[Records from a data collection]
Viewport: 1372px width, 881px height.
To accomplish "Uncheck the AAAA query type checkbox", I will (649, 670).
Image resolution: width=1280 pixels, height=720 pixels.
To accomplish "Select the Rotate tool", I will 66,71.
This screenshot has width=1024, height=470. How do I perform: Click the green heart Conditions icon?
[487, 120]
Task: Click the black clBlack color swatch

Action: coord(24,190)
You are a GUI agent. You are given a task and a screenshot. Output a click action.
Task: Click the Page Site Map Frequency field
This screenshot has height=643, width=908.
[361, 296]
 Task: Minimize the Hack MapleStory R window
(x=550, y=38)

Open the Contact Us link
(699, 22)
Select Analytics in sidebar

— DIRECTIONS —
The lines above that hold the word "will" are the ones to copy.

— YOUR SOLUTION —
To accomplish "Uncheck the AAAA query type checkbox", I will (649, 670).
To accomplish "Select the Rotate tool", I will 66,71.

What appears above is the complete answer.